Non ci sono attenuanti per chi adesca minori online, non serve il contatto fisico, basta l’intenzione virtuale
Le molestie online verso i minori non sono meno gravi di quelle che avvengono nella vita reale secondo la Terza sezione penale che ha emesso una sentenza a suo modo storica e che potrebbe fare da esempio a tutte le successive. Un cinquantenne campano era stato condannato per atti sessuali perpetrati ai danni di una bambina di nove anni su internet, sia attraverso parole e frasi che con l’ausilio di una webcam in videochiamata. Dopo una prima condanna l’uomo aveva avanzato un ricorso sostenendo come non si trattasse di abusi veri e propri perché non riconducibili ad una fisicità riconosciuta.
Respinto in appello
Nonostante ciò, la Terza sezione penale della Cassazione, rappresentata dal giudice Vincenzo Pezzella, ha respinto ogni tentativo di ricorso spiegando che la gravità degli atti sessuali virtuali è la stessa di quella che scaturisce da fatti nella vita reale, sempre di più connessa alle controparti digitali.
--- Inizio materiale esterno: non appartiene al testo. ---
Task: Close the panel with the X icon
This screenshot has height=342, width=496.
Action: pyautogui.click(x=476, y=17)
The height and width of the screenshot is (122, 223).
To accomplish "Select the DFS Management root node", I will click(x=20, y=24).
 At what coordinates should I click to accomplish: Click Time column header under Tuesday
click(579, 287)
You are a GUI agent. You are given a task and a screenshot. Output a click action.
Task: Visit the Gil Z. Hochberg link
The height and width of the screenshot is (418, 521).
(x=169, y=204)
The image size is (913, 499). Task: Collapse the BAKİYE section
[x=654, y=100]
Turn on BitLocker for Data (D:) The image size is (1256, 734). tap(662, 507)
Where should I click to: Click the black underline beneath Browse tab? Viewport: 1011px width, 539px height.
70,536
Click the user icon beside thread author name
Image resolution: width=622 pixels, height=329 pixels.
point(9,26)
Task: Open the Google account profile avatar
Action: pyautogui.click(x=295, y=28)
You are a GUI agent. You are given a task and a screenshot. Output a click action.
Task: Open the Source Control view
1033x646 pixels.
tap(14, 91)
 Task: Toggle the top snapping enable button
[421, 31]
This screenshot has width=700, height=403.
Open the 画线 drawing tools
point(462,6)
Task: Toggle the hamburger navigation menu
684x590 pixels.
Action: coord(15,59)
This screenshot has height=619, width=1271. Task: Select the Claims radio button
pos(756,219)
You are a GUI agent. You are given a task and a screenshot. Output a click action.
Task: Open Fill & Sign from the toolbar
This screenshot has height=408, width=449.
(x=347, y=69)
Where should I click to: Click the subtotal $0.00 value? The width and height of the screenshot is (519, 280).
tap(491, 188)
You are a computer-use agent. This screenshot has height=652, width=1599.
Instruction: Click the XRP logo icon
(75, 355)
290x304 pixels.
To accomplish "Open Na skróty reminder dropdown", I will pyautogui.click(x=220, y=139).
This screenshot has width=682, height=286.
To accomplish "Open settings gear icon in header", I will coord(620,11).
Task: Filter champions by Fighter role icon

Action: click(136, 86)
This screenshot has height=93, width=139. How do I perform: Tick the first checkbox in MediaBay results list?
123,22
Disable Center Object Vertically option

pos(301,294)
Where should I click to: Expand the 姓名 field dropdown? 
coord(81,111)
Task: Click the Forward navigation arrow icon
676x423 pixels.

Così la Corte d’Appello di Napoli che aveva ridotto la pena dell’uomo a 9 anni è stata smentita dalla decisione che considera i social network una piattaforma di socializzazione come tante altre, quasi al pari di bar e piazze vere, tanto che forme di abuso pubbliche sono comparabili a quelle su Facebook, Twitter e soci. Uno dei motivi è che troppo spesso sui social i minori si trovano indifesi perché considerati protetti dal mondo grazie allo schermo che invece può trasformarsi in un inconsapevole ponte verso la depravazione.